Nobody elected John Bolton to anything.
That reality is at the core of what appeared to frustrate Mr. Bolton and numerous other senior presidential aides during my time working in the West Wing for President Trump.
As a staffer, if you have a policy disagreement with the president, you have two options: You either subordinate your views to his and fulfill his wishes — or you quit. That does not mean you shy away from making your case behind closed doors — and in my experience the president encouraged dissenting views — but once the president makes a decision, it is your job to execute it with the same vigor you would if it had been your idea all along.
That was the entire premise of my book, “Team of Vipers,” which laid out in great detail the exasperation of working in an administration where the duly elected president is undermined by people who refuse to subordinate their views to his, or have selfish motives, or have visions of grandeur and think they know how to run their country better than he does — or in Mr. Bolton’s case, some combination of all of those.
It is well known that Mr. Bolton favored a much more adventurous foreign policy than the president, or as many of us who worked with or around him often said, “He basically wants to carpet bomb the planet.” And since the president would not let him, Mr. Bolton has apparently decided to seek retribution by publishing a book that the National Security Council says contains Top Secret information.
You see, for all Mr. Bolton’s many faults and weaknesses, he is no dummy. His colleagues viewed him as shrewd, calculating and deliberate. He picks his spots, carefully. So for those who know him, it is hardly a surprise that he waited until just the right moment to insert himself into the national debate — at a moment of historical significance — to shift the spotlight onto himself in dramatic fashion.
And suddenly, as a result of this self-serving betrayal of the president, Mr. Bolton has magically transitioned from being dismissed or ridiculed by much of the mainstream media, to being placed on a pedestal as an honest broker, rather than the disgruntled former staffer he clearly is.
After all, any reasonable reporting would have to point out that in August 2019, before Mr. Bolton was fired from his post, he said in an interview that combating “corruption” in Ukraine was a “high priority” for the president, while making no mention of any nefarious quid pro quo. In that clip, it sure sounded like Mr. Bolton was in lockstep with the president’s anti-corruption Ukrainian agenda.
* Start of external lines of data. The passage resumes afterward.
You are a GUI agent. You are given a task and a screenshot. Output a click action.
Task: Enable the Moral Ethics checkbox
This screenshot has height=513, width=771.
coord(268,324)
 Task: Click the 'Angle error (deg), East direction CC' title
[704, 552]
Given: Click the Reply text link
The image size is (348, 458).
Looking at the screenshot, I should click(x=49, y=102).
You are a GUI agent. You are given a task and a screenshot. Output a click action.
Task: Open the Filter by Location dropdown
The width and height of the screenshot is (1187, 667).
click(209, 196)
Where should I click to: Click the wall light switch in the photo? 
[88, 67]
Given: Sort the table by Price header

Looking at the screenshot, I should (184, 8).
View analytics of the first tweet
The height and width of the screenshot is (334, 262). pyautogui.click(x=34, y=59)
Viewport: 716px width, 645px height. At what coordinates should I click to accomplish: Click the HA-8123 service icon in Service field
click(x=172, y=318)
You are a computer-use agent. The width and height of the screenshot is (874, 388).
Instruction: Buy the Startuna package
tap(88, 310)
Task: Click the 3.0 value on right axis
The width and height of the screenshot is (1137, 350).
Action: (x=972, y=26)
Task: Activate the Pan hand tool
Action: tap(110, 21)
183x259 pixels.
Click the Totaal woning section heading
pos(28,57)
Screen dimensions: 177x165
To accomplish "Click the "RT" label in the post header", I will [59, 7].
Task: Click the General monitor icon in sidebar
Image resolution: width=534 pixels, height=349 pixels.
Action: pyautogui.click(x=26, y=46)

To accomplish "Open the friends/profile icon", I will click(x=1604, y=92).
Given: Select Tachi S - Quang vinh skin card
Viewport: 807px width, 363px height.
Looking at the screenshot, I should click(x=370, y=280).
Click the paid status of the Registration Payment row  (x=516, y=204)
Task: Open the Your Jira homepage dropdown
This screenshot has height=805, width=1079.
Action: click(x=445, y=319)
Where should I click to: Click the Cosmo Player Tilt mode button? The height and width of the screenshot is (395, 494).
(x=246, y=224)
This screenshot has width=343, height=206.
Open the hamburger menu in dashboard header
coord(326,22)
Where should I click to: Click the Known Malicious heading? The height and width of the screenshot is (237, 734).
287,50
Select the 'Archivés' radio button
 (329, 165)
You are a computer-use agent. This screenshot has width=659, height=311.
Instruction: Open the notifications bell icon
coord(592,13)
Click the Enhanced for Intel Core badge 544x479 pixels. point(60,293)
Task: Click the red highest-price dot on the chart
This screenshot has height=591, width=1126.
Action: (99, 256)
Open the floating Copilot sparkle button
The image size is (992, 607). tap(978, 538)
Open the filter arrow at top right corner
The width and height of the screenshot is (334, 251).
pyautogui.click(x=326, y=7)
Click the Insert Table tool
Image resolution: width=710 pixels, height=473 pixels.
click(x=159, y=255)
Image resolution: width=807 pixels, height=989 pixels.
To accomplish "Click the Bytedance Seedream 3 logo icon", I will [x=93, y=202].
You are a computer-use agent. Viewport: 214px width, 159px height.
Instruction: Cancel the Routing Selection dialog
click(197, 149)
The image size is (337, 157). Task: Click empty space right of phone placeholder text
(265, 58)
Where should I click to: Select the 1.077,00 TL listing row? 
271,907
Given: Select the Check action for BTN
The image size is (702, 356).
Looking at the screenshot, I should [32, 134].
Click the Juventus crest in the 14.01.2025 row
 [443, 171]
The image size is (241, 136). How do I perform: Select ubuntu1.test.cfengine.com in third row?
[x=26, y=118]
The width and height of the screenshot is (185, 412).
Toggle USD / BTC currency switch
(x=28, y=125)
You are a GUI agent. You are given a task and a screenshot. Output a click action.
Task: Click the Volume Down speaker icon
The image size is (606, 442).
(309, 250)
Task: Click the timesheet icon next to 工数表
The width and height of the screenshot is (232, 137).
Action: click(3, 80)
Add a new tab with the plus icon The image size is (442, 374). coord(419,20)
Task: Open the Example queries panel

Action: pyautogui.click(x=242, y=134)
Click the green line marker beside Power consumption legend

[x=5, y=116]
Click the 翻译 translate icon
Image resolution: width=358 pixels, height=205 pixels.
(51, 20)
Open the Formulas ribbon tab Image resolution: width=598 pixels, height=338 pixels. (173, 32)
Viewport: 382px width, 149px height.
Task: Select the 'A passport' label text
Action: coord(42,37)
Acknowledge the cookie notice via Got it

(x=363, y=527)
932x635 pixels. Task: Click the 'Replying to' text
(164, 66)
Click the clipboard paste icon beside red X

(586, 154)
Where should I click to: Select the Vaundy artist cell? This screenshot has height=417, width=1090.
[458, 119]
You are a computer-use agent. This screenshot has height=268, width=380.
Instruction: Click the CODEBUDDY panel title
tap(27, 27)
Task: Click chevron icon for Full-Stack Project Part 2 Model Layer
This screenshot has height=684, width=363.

But now that it is time to sell a book, he has decided to change his mind?
There is a disturbing trend in mainstream media coverage in which aides who undermine the president are glorified, as if there is something patriotic about subverting the agenda of a man democratically elected by the American people. In a typical moment in history, these people would be derided as anti-democratic and dangerous threats to our entire system.
There is a popular Internet meme that even the president has occasionally posted on social media, in which Mr. Trump is staring, stone-faced straight ahead and pointing at the camera, and the caption reads: “In reality they’re not after me. They’re after you. I’m just in the way.”
There is some truth to that.
For all of the president’s many accomplishments in office — and I would contend that he is the first politician in history to be eviscerated by the media for actually fulfilling his promises — his greatest accomplishment of all may be somehow getting his opponents to expose themselves to be — or to turn themselves into — exactly what he says they are.
https://www.washingtontimes.com/news/2020/feb/2/john-bolton-now-promotes-the-failed-anti-trump-age/
Most important line is the last one, I'd say. They get it. POTUS exposing all traitors.